***** DATASET RECORDS

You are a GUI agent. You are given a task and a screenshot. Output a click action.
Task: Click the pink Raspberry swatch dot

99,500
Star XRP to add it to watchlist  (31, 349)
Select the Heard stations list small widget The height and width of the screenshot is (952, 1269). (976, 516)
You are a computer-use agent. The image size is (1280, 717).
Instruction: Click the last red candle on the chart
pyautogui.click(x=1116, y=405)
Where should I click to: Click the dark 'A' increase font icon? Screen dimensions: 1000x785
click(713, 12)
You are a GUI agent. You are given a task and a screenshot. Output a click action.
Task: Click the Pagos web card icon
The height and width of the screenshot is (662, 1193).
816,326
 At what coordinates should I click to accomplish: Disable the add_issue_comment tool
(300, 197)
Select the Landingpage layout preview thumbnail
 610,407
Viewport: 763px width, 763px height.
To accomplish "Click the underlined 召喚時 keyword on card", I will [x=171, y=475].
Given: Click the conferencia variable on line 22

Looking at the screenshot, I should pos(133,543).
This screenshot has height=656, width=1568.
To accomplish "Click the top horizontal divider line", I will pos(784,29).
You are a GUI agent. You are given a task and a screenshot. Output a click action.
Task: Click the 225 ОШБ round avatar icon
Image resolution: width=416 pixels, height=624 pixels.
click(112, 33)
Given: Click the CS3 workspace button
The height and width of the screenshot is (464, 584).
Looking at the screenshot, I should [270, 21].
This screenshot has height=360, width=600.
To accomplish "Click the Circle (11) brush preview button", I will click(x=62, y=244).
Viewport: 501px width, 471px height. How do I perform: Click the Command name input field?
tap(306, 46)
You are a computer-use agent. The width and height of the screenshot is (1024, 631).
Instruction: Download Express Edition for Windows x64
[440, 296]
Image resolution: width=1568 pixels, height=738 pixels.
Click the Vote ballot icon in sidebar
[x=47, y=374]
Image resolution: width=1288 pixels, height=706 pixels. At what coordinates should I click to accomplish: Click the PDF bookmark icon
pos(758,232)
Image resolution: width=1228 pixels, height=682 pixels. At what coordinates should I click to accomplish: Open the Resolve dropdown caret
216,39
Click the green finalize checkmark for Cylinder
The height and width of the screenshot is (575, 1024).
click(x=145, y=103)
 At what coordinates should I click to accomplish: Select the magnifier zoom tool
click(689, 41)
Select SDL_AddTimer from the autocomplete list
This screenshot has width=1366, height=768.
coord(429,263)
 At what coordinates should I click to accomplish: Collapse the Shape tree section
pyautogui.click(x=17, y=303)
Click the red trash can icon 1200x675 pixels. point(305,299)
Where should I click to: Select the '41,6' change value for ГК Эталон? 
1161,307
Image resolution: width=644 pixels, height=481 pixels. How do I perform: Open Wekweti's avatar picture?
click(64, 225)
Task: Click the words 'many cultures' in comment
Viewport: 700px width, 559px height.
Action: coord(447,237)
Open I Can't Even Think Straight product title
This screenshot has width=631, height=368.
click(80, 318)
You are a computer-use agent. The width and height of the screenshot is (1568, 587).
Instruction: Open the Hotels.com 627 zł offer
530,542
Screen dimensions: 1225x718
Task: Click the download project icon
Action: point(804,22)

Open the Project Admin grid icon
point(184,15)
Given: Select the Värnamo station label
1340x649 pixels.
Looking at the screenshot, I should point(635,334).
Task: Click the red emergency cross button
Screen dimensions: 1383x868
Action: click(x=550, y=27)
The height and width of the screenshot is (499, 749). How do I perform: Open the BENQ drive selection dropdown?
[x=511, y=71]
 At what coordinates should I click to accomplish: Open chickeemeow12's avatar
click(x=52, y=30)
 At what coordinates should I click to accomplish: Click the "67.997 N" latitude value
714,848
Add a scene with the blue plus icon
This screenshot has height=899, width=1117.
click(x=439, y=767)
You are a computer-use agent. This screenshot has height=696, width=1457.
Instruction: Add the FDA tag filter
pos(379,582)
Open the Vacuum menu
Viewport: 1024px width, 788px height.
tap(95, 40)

**********

- **WHAT TO PRODUCE**
Please report all lines in the entries where "card" appears.

- **TASK RESULT**
Task: Click the Pagos web card icon
To accomplish "Click the underlined 召喚時 keyword on card", I will [x=171, y=475].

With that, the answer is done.